**Required work**
Please write out the line containing "Toggle the ΕΝΕΡΓΗ checkbox for iDS-7316" and each line after it through the end of the data, exactly, and nothing else.
*** Data
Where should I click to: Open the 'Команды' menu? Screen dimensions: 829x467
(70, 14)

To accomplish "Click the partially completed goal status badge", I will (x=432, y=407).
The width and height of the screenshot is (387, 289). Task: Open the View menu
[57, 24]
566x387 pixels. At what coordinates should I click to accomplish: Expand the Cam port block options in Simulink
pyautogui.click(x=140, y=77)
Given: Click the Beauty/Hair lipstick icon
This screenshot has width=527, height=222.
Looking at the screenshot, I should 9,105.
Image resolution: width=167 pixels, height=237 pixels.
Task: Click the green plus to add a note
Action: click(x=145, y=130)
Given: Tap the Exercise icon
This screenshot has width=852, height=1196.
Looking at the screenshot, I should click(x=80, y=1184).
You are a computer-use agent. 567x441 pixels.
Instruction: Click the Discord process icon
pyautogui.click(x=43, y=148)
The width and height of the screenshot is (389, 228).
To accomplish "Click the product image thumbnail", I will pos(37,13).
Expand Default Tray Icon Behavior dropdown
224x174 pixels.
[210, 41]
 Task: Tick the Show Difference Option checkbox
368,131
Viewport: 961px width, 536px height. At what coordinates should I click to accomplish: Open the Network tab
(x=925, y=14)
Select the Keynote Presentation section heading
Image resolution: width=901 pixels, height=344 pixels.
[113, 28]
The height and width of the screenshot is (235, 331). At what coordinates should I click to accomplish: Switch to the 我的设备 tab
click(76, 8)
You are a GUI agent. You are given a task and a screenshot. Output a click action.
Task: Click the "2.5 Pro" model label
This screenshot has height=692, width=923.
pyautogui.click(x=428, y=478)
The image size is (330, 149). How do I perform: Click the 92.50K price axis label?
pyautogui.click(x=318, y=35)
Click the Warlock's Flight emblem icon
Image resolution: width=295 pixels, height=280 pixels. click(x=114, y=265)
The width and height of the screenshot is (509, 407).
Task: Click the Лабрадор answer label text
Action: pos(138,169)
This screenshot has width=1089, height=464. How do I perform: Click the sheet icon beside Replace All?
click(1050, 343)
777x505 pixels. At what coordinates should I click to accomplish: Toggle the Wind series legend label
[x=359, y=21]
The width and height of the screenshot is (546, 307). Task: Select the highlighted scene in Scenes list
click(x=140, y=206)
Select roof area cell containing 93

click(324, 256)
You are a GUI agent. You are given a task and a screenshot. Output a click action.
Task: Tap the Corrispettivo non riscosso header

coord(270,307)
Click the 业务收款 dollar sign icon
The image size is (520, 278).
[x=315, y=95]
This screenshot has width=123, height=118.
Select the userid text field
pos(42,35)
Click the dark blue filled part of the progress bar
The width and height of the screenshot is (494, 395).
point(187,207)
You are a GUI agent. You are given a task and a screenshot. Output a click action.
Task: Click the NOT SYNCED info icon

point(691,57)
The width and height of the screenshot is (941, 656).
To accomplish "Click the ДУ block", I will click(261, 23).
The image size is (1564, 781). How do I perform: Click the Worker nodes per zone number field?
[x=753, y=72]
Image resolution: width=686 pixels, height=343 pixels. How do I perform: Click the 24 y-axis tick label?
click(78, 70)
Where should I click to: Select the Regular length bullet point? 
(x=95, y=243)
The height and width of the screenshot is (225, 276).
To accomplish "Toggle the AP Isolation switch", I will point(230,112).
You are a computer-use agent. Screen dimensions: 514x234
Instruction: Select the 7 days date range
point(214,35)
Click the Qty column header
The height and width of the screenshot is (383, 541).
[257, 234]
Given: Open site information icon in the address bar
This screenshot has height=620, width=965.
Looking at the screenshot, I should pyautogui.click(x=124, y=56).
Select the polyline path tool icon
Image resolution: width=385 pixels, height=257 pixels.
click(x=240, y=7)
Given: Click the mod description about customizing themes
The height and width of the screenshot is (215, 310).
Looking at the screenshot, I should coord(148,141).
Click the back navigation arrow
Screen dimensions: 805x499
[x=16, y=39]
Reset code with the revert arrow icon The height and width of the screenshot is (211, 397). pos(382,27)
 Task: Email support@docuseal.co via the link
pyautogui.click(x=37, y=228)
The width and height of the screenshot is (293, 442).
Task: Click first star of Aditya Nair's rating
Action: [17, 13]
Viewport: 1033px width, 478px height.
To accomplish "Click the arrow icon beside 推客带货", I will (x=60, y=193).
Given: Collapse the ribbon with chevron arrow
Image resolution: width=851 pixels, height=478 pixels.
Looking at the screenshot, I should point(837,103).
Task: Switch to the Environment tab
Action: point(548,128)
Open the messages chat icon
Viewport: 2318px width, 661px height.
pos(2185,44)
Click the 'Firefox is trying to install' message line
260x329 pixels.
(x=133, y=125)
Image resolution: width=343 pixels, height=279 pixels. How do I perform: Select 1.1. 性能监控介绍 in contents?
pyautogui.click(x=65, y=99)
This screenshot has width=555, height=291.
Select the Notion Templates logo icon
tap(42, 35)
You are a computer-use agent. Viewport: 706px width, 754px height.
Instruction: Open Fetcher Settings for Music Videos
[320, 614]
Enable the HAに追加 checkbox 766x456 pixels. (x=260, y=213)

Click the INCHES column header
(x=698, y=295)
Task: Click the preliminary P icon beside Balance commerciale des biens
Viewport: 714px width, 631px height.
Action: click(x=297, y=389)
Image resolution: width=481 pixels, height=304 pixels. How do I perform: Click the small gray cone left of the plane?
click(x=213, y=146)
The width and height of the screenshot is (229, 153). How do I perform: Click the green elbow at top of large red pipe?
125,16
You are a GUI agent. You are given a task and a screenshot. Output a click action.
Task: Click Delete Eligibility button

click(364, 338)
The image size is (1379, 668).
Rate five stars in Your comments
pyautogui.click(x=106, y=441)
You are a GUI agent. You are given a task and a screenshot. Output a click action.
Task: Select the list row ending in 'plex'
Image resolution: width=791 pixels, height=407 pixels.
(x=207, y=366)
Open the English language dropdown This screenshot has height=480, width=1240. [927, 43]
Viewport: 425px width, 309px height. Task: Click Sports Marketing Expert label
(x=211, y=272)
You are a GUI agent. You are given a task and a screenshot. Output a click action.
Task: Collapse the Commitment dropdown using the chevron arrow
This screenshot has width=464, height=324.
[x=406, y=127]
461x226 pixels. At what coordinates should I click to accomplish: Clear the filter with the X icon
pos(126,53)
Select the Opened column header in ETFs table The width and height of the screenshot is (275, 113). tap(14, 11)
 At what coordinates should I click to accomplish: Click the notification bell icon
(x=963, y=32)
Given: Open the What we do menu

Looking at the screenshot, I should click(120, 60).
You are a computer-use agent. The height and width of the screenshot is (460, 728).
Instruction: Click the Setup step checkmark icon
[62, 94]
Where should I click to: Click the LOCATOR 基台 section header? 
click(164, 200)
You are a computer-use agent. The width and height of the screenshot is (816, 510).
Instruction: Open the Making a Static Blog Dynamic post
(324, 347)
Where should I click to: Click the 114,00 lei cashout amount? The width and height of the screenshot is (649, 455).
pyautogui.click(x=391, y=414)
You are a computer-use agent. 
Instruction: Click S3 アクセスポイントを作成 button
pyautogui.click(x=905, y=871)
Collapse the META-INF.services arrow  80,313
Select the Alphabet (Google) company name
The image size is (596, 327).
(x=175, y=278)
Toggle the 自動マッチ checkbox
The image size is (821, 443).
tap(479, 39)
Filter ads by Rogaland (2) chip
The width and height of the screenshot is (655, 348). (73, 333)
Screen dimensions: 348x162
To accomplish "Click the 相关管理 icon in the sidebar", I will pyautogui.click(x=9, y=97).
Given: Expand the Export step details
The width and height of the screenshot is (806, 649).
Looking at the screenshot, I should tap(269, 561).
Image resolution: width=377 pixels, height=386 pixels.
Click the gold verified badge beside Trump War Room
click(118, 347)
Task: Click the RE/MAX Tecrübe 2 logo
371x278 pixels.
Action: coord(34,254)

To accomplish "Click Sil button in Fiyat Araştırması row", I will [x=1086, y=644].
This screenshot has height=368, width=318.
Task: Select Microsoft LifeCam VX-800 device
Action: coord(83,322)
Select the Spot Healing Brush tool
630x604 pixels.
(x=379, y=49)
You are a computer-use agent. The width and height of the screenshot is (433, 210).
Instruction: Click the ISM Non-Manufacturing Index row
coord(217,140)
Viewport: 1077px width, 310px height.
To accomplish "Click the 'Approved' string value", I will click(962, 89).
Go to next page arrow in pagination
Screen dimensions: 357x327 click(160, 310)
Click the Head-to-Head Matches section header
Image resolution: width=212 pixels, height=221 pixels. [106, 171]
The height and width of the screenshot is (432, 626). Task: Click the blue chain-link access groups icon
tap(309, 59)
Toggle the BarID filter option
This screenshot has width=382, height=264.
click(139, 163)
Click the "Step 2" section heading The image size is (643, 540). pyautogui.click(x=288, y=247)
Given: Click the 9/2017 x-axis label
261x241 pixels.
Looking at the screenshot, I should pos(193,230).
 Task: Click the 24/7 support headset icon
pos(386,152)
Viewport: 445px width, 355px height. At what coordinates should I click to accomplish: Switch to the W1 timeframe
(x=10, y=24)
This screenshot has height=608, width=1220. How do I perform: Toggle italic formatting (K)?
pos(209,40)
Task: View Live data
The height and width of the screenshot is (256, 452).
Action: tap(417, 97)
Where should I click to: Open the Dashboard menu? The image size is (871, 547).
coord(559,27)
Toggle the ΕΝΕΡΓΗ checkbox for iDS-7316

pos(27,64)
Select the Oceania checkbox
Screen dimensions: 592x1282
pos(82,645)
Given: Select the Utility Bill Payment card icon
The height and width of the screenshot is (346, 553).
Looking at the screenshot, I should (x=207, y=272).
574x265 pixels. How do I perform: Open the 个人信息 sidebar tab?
******
**Written solution**
Toggle the ΕΝΕΡΓΗ checkbox for iDS-7316

pos(27,64)
Select the Oceania checkbox
Screen dimensions: 592x1282
pos(82,645)
Given: Select the Utility Bill Payment card icon
The height and width of the screenshot is (346, 553).
Looking at the screenshot, I should (x=207, y=272).
574x265 pixels. How do I perform: Open the 个人信息 sidebar tab?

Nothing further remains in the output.